Certains grands groupes ont tendance à prendre la main sur les questions écologiques, par exemple sur la rénovation de l'habitat, ils prennent le contrôle en faisant le diagnostic, le suivi des travaux, le financement, etc.., mais du coup les citoyens ne savent pas s'ils payent le bon prix, si les travaux sont bien réalisés…On a besoin de l'investissement de l'ensemble des acteurs économiques dont les grands groupes, mais ces grands groupes seuls ne travaillent pas dans l'intérêt général, ni techniquement ni financièrement ; on a donc besoin de mobilisation citoyenne et de petites structures pour porter également des projets. Nous serions incapables d'atteindre nos objectifs environnementaux avec les seuls outils des collectivités ou via les seuls grands groupes privés, on ne ferait que du greenwashing.

Nous avons donc réellement besoin de l'ESS pour l'atteinte de nos objectifs environnementaux et c'est un moyen pour ses acteurs de sortir de leur dépendance aux financements publics. La transition écologique est une opportunité extraordinaire pour l'ESS.

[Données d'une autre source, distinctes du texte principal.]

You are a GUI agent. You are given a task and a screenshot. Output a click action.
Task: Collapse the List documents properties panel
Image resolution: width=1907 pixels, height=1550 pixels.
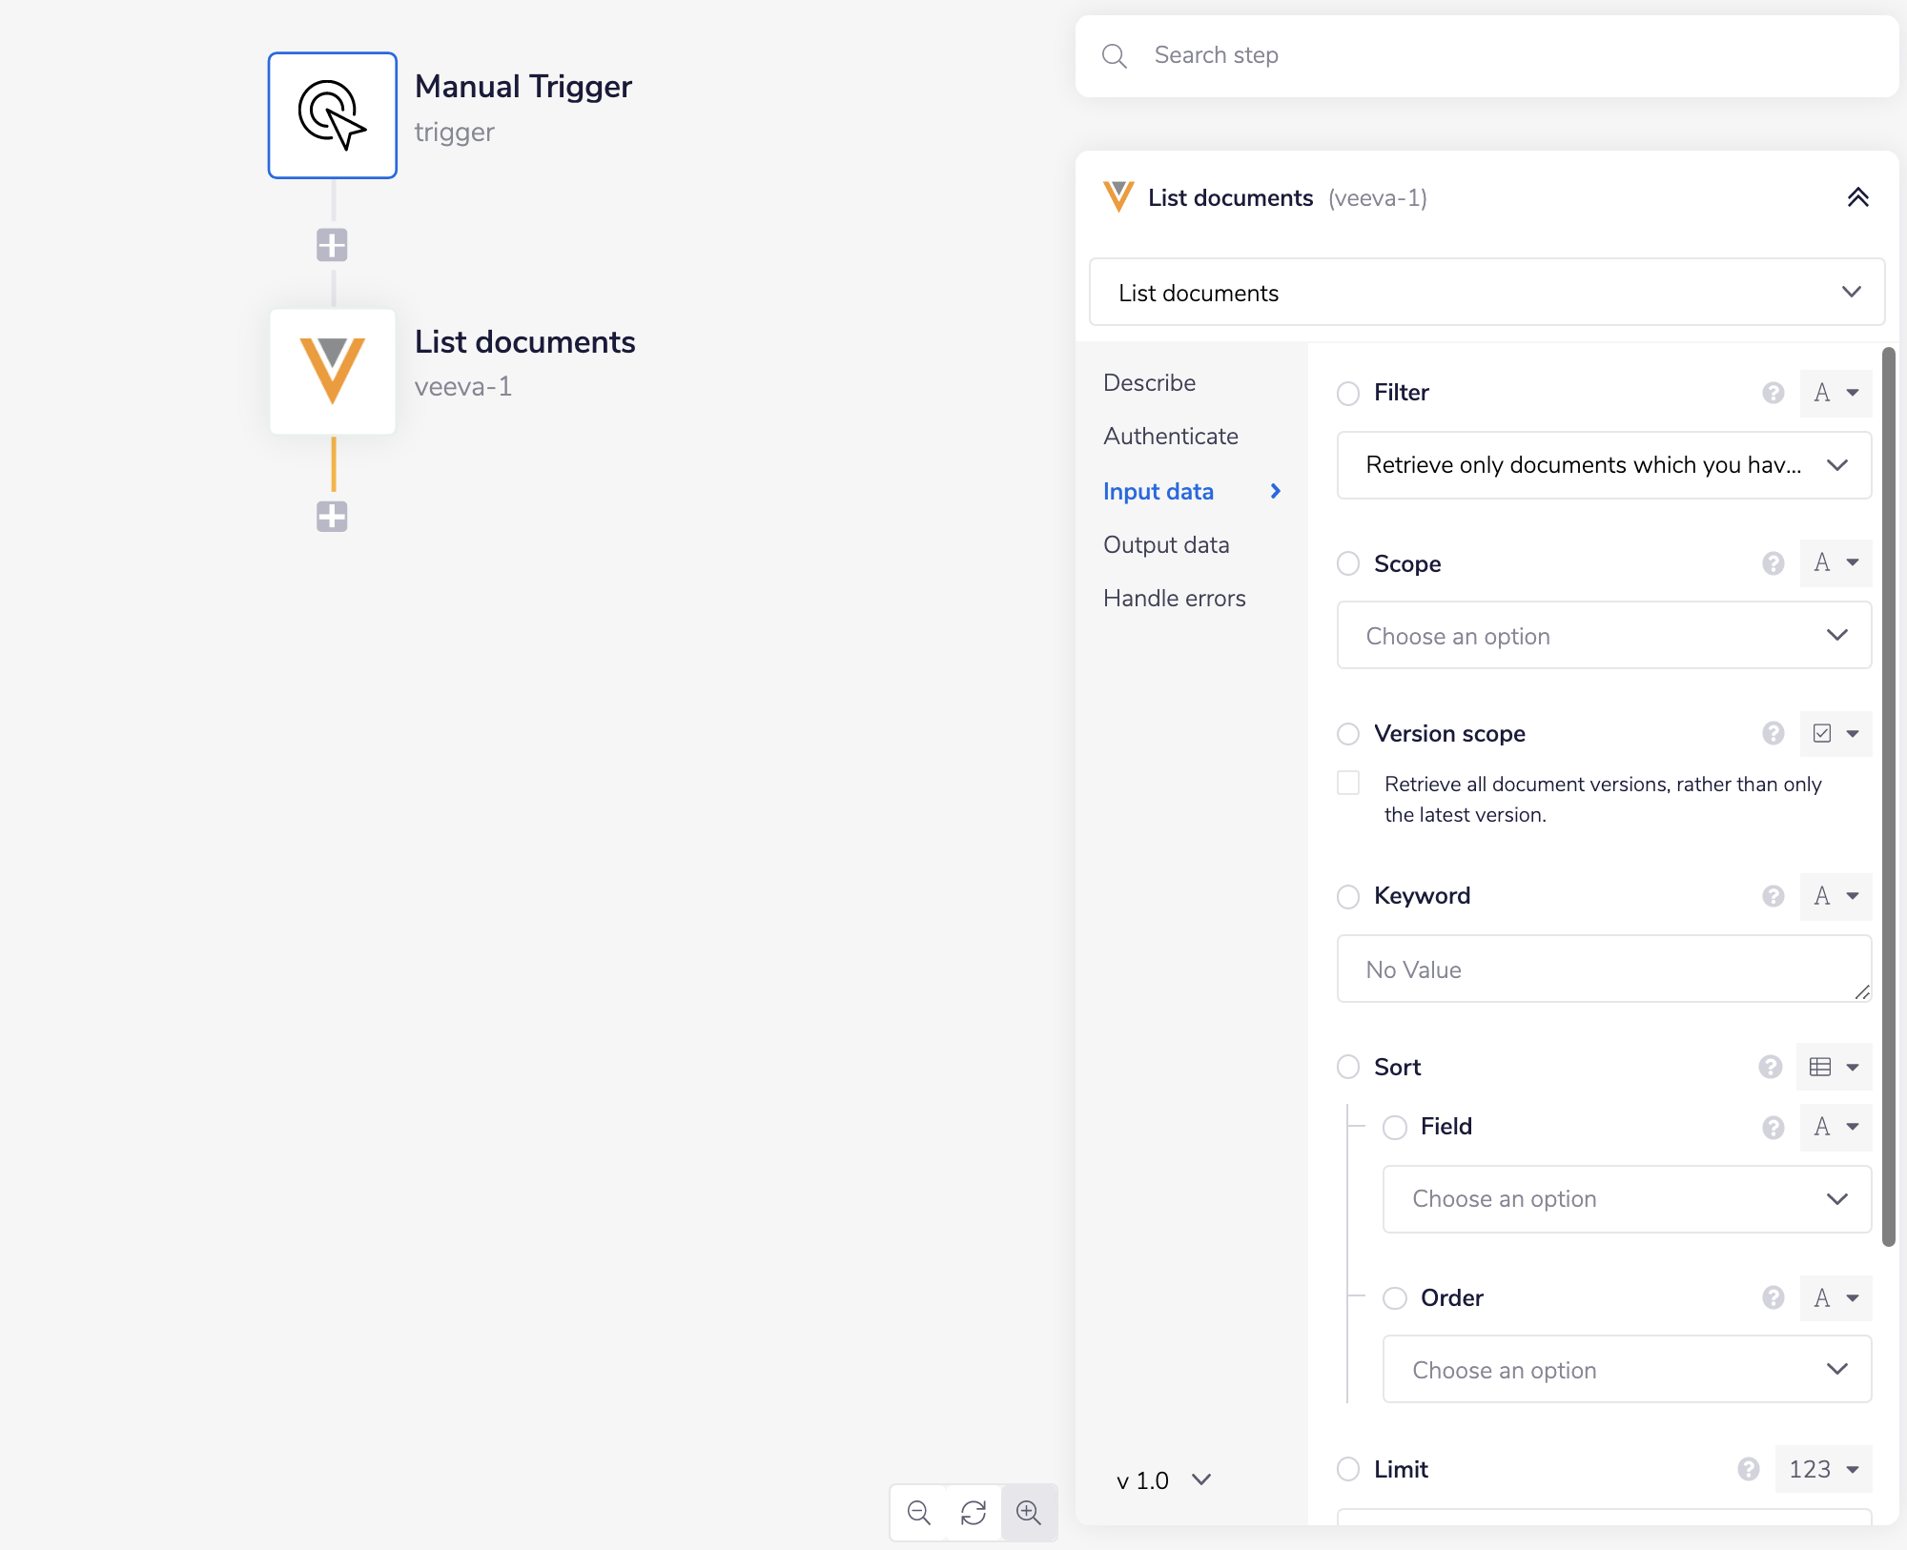click(1857, 197)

Quelles sont vos attentes vis-à-vis du RTES ?

Mes attentes font échos au besoin de changement d'échelle de l'ESS. Les élu-e-s en charge de l'ESS disposent le plus souvent de moyens limités. L'ESS n'est qu'une partie de la compétence « Développement économique » qui, dans les intercommunalités, n'est pas une compétence pleine et entière puisque ce sont les Régions qui se sont vu attribué l'essentiel de la compétence. Il en résulte qu'il est très difficile pour les équipes en charge de faire une veille à la fois institutionnelle et de projet. C'est d'autant plus handicapant que l'économie de façon générale et le champs du collaboratif en particulier bougent extrêmement vite avec le risque que les politiques publiques soient en complet décalage par rapport aux besoins et pratiques des entreprise de l'ESS (modalités de financement, problématiques de formation, formes juridiques, etc.).

L'intérêt du RTES et d'avoir suffisamment de recul pour effectuer cette veille pour les intercommunalités et contribuer au partage d'expérience.